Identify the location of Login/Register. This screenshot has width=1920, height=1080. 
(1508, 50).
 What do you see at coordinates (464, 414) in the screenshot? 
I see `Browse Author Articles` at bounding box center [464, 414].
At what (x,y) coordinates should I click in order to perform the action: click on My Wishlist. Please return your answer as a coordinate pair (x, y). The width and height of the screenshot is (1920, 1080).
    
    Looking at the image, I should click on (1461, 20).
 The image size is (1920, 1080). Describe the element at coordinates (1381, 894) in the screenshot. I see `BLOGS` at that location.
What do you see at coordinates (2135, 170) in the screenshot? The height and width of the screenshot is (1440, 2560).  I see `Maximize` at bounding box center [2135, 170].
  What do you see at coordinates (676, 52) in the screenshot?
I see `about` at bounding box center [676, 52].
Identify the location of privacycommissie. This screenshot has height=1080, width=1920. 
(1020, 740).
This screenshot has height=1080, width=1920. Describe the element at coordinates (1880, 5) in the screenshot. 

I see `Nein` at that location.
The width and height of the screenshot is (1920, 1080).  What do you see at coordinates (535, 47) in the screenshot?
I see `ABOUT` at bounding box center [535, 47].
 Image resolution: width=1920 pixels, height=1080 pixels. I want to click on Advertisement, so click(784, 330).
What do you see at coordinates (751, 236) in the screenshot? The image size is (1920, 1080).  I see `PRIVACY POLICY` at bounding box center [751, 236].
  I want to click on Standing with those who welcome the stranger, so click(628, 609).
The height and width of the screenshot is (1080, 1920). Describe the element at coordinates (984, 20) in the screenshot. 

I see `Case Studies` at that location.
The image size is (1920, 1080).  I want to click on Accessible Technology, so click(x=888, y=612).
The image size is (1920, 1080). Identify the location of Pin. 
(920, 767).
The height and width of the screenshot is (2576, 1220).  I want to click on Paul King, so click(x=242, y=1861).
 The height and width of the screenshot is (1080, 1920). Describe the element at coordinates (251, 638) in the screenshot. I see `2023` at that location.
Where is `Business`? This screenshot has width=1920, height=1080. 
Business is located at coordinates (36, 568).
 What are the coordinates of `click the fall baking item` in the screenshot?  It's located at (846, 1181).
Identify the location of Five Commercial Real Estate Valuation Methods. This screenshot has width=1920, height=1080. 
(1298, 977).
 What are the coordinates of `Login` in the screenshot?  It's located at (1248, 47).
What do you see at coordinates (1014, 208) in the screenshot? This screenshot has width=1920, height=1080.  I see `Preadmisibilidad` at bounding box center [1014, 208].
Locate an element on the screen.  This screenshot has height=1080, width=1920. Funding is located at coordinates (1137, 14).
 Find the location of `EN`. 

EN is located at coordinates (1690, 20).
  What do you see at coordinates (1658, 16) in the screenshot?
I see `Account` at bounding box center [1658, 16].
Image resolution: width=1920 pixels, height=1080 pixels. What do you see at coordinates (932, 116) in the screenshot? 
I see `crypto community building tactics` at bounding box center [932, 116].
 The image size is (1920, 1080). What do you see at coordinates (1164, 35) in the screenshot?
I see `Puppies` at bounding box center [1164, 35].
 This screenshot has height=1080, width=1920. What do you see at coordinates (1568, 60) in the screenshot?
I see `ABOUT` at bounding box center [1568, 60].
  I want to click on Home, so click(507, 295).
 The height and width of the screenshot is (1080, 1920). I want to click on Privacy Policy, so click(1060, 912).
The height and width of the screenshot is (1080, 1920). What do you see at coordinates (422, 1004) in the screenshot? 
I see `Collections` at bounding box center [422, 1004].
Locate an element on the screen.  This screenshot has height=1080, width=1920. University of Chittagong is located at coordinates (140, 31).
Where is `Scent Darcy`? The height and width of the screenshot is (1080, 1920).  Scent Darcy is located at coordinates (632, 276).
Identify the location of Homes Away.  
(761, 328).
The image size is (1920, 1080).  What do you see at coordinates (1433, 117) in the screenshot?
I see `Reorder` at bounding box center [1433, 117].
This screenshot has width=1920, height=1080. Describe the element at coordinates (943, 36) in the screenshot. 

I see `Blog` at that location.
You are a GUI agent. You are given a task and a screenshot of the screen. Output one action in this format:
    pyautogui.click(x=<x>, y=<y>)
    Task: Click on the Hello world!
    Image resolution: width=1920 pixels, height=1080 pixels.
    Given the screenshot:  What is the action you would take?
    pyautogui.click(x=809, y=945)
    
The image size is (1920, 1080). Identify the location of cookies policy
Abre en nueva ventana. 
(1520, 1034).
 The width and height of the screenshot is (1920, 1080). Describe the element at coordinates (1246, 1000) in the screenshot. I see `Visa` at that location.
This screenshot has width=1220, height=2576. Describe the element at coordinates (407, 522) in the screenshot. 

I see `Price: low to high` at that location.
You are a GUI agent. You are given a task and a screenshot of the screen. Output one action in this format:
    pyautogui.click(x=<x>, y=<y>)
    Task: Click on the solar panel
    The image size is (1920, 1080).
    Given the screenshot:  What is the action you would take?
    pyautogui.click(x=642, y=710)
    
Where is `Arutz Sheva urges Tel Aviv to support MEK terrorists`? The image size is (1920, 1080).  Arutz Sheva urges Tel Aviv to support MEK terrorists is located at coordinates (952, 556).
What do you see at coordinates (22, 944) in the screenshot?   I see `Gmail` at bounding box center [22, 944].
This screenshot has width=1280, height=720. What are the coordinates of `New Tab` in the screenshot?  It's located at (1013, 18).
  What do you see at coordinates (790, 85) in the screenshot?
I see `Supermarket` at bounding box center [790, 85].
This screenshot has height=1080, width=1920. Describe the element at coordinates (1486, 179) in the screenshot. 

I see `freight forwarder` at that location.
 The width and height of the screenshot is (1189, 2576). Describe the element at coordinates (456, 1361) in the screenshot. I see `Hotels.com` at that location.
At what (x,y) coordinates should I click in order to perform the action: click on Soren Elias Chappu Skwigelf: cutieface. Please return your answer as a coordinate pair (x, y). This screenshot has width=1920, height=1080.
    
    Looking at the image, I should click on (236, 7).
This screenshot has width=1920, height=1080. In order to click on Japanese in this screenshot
===============
### Exercise aim
Count the lines in the records above that contain the string "Where" and reply with the number alone.

### Worked solution
3